A fala do ex-presidente Michel Temer, defendendo um repensar do projeto da dosimetria após as novas sanções dos Estados Unidos, reacendeu especulações sobre seu papel nos bastidores da política brasileira. Ao propor um pacto entre os Poderes pela pacificação nacional, Temer parece ocupar novamente um espaço de mediação que sempre lhe foi característico, mas que agora pode ir além do discurso público.

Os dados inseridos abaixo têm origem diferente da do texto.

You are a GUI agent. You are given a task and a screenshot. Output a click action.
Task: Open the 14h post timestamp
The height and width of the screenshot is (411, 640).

A hipótese que ganha força em Brasília é a de que Temer não esteja apenas opinando, mas articulando discretamente junto a figuras-chave, como o ministro Alexandre de Moraes e os presidentes da Câmara e do Senado. Seu histórico como presidente da Câmara, vice-presidente e depois chefe do Executivo o credencia como um interlocutor experiente, capaz de transitar com facilidade entre o Judiciário e o Legislativo. O discurso da pacificação, ao mesmo tempo, lhe confere o papel de moderador em meio à polarização política e institucional que marca o cenário atual.

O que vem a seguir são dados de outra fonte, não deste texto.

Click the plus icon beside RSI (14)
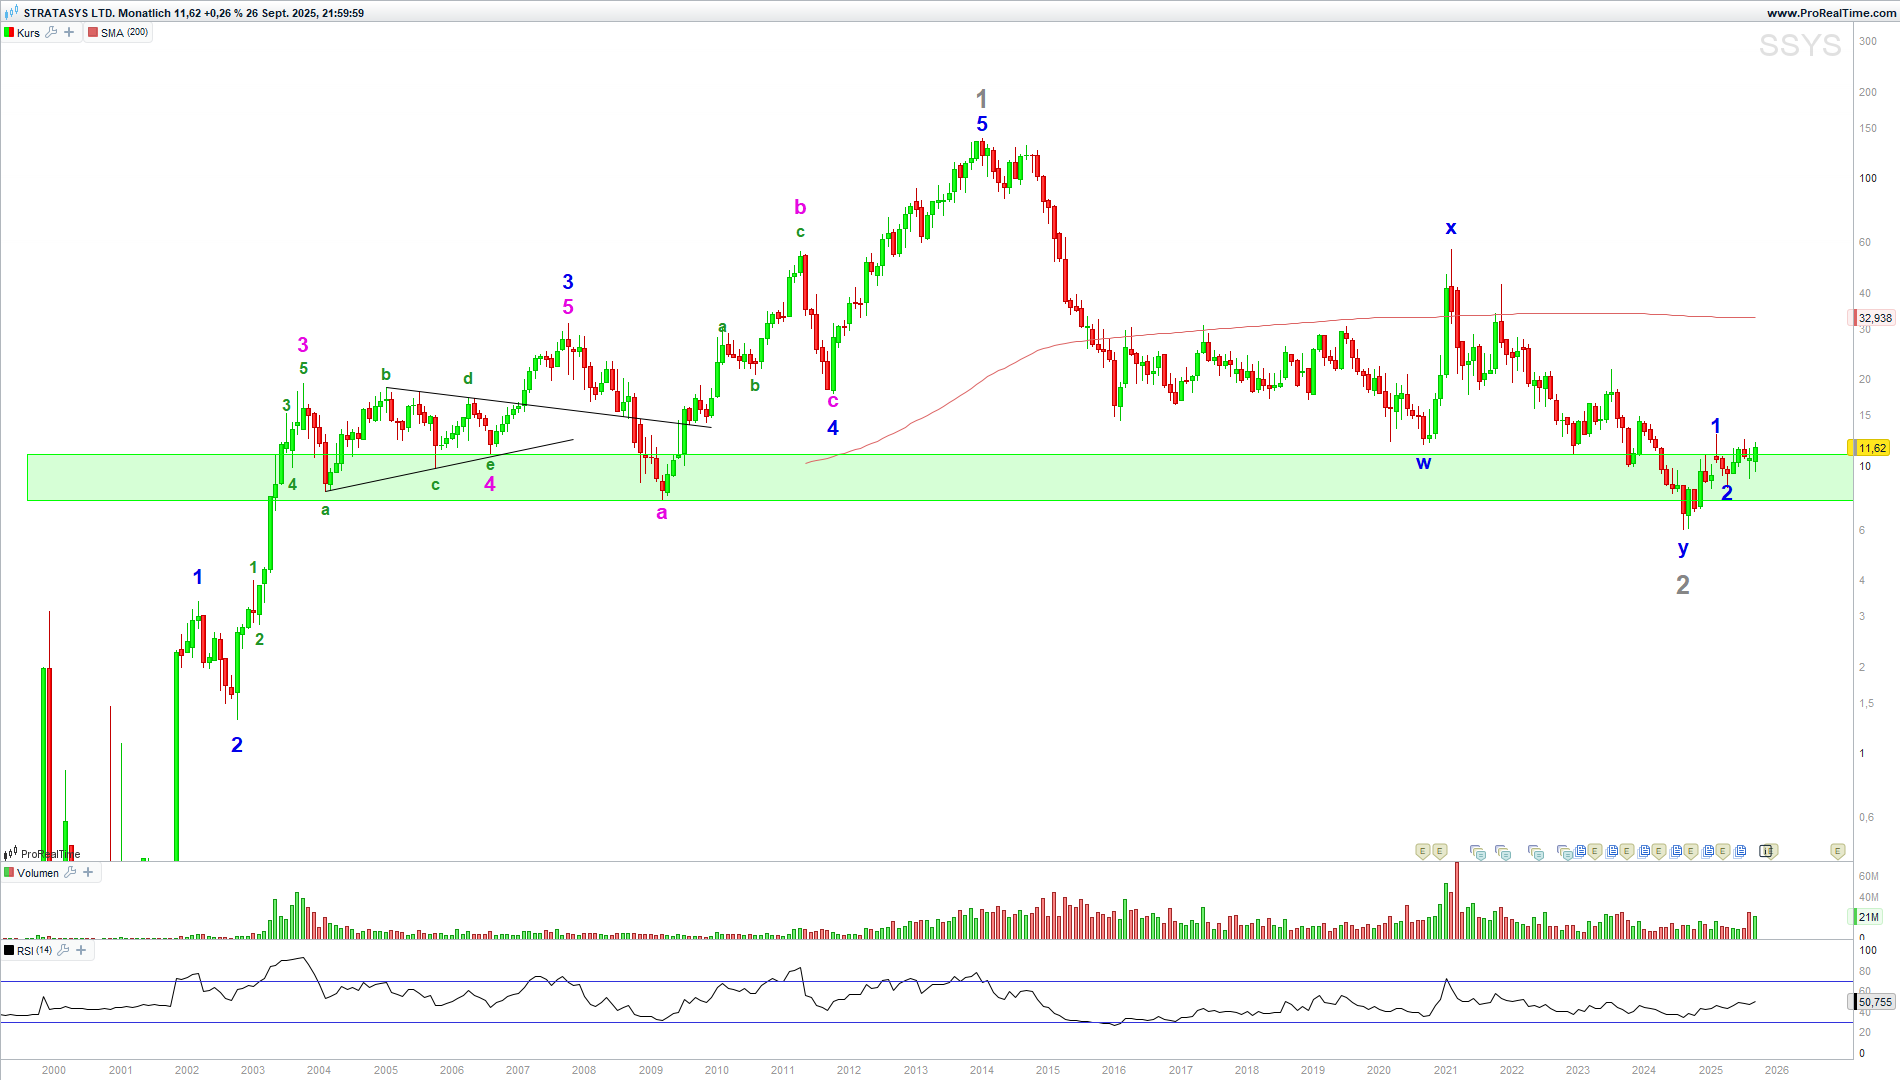 tap(81, 950)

O movimento desperta questionamentos inevitáveis: estaria Michel Temer reposicionando-se para influenciar os rumos da política nacional de olho nas eleições de 2026? Sua habilidade em costurar alianças e se apresentar como alternativa de estabilidade poderia ser justamente a aposta de setores que buscam uma saída para além do confronto direto entre governo e oposição.
Ainda que não haja provas concretas de sua atuação direta sobre decisões de Moraes ou sobre as estratégias do Congresso, a simples percepção de que Temer está novamente no tabuleiro aumenta seu peso político. Como sempre, ele atua com discrição, sem buscar palanque, mas aproveitando os vácuos deixados pela crise para recuperar protagonismo.
Seja como conselheiro ouvido em momentos de turbulência, seja como articulador de um novo pacto institucional, Temer dá sinais de que ainda não saiu de cena. E, a depender da evolução das disputas e das movimentações partidárias, pode ganhar ainda mais espaço até 2026 — seja como articulador de uma candidatura de centro, seja como figura-chave de apoio a quem conseguir se firmar como alternativa viável à polarização.